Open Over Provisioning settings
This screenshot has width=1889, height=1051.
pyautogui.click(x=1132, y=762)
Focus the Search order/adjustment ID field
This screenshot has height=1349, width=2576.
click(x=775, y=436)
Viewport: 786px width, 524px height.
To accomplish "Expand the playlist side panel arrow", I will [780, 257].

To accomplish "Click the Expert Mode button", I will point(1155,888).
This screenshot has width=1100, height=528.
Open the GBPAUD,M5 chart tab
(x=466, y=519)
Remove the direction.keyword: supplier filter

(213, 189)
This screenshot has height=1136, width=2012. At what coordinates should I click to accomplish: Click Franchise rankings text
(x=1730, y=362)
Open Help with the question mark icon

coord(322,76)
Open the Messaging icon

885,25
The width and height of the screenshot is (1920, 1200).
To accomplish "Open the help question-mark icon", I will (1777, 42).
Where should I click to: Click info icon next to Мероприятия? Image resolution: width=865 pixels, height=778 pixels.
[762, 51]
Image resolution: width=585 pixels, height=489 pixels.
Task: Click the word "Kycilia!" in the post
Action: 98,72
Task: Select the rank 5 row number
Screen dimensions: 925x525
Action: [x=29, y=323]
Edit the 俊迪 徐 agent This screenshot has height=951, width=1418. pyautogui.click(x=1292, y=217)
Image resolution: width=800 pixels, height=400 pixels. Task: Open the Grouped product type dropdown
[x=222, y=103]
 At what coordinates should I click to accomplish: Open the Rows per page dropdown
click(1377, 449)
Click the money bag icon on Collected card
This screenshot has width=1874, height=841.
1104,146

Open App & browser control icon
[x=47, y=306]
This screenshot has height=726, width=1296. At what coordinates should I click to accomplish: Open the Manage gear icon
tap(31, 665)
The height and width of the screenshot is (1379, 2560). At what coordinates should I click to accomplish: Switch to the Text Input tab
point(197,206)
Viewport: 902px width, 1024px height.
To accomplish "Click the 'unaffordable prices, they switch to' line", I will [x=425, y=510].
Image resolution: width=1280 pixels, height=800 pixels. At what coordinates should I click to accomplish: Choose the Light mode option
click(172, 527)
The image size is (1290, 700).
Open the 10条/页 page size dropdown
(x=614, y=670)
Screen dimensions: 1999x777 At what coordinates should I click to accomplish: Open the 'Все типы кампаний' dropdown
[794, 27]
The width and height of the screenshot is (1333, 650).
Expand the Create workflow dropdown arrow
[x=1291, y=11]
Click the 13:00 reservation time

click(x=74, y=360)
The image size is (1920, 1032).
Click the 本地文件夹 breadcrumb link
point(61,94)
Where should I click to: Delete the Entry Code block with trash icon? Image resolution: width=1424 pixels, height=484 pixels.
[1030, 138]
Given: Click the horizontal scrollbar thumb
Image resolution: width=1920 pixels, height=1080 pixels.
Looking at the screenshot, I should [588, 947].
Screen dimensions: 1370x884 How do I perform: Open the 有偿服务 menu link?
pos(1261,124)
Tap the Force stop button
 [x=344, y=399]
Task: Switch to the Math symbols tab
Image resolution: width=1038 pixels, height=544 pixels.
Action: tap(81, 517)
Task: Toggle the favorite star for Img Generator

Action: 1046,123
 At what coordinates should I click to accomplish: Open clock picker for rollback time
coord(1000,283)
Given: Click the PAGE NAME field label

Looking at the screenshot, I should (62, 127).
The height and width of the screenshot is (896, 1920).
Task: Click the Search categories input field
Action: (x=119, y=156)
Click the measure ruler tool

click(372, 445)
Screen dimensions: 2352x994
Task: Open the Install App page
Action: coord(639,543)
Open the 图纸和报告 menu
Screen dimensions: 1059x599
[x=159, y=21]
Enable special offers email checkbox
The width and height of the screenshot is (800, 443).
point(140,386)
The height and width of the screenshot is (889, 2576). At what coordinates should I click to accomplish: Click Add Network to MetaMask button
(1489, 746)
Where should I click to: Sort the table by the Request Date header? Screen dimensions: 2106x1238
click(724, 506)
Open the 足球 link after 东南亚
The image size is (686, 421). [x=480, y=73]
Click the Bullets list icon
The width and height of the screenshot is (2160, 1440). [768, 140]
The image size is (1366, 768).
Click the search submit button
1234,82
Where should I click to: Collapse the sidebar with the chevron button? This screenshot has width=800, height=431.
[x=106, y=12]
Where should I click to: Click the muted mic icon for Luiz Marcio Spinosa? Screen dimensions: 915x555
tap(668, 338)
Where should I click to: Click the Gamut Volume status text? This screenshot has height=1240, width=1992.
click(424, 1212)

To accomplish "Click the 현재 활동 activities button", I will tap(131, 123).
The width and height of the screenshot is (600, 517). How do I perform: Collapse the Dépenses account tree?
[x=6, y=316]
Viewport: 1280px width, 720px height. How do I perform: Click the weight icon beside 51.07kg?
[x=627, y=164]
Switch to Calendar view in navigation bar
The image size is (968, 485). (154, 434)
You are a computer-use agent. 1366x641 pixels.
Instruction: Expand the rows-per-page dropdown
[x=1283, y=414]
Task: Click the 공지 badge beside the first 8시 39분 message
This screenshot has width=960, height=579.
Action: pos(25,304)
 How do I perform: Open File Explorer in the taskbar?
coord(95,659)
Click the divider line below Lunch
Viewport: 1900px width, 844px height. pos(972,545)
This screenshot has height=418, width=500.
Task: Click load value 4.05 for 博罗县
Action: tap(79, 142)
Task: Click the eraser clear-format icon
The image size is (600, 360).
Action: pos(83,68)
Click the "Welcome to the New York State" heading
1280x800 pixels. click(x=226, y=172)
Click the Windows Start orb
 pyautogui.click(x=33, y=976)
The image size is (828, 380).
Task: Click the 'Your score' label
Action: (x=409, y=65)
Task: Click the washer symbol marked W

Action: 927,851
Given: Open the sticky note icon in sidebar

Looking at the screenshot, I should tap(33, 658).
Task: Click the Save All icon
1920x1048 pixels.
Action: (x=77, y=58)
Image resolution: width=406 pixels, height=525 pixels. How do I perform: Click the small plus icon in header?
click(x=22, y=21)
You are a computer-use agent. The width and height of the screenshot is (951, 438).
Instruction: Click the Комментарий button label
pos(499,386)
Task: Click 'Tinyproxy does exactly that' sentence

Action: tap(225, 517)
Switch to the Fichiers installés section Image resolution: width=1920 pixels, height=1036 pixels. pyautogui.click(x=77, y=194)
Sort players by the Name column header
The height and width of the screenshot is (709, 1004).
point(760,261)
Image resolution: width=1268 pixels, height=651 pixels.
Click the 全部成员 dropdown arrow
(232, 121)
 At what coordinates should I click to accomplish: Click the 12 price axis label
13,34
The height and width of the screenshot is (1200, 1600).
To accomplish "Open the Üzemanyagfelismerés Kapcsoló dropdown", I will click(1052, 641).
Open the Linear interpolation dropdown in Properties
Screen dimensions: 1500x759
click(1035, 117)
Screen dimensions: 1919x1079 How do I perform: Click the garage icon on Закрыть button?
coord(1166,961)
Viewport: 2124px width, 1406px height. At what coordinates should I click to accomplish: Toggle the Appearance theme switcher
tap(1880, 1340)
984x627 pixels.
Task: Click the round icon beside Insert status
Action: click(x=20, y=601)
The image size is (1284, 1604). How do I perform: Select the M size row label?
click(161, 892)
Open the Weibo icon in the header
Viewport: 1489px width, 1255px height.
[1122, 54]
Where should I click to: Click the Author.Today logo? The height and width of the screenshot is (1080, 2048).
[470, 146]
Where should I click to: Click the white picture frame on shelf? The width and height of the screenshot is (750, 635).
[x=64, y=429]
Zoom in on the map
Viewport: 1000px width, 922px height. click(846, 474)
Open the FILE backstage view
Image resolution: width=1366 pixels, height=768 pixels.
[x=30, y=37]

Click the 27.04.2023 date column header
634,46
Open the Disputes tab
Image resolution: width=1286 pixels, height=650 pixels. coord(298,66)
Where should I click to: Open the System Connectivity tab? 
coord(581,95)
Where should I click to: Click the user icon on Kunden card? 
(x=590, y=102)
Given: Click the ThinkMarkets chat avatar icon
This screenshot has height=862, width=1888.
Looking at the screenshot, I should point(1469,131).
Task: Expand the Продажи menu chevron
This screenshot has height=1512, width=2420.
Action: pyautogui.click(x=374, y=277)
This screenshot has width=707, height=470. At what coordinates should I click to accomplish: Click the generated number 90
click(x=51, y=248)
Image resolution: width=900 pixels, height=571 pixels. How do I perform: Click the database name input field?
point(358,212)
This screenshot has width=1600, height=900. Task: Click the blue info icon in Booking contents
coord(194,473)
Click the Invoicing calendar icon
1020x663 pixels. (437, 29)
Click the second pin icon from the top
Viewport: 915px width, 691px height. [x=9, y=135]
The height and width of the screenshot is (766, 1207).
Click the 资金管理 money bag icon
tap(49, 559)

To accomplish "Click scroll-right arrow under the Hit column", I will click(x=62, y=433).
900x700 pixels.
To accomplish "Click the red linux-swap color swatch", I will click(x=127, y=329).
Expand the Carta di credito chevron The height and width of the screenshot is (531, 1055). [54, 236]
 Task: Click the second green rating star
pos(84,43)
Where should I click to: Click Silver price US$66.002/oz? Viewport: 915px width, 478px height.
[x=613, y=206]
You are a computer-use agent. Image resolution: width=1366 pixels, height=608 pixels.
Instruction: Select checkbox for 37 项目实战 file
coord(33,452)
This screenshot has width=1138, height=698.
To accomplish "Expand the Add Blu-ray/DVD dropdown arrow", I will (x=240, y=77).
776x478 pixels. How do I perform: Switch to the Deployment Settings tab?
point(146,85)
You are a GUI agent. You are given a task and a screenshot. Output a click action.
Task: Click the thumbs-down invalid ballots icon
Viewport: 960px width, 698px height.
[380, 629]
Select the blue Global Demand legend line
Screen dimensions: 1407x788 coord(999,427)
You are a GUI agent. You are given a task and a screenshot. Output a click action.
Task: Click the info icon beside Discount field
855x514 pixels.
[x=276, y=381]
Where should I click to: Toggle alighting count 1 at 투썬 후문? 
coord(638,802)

## [GIVEN INSTRUCTION]
Recast everything from the line that contains "Image resolution: width=1280" through the line that contains "(x=614, y=670)" as a JSON list of strings, one string per line and no blank lines.

## [OUTPUT]
[
  "Image resolution: width=1280 pixels, height=800 pixels. At what coordinates should I click to accomplish: Choose the Light mode option",
  "click(172, 527)",
  "The image size is (1290, 700).",
  "Open the 10条/页 page size dropdown",
  "(x=614, y=670)"
]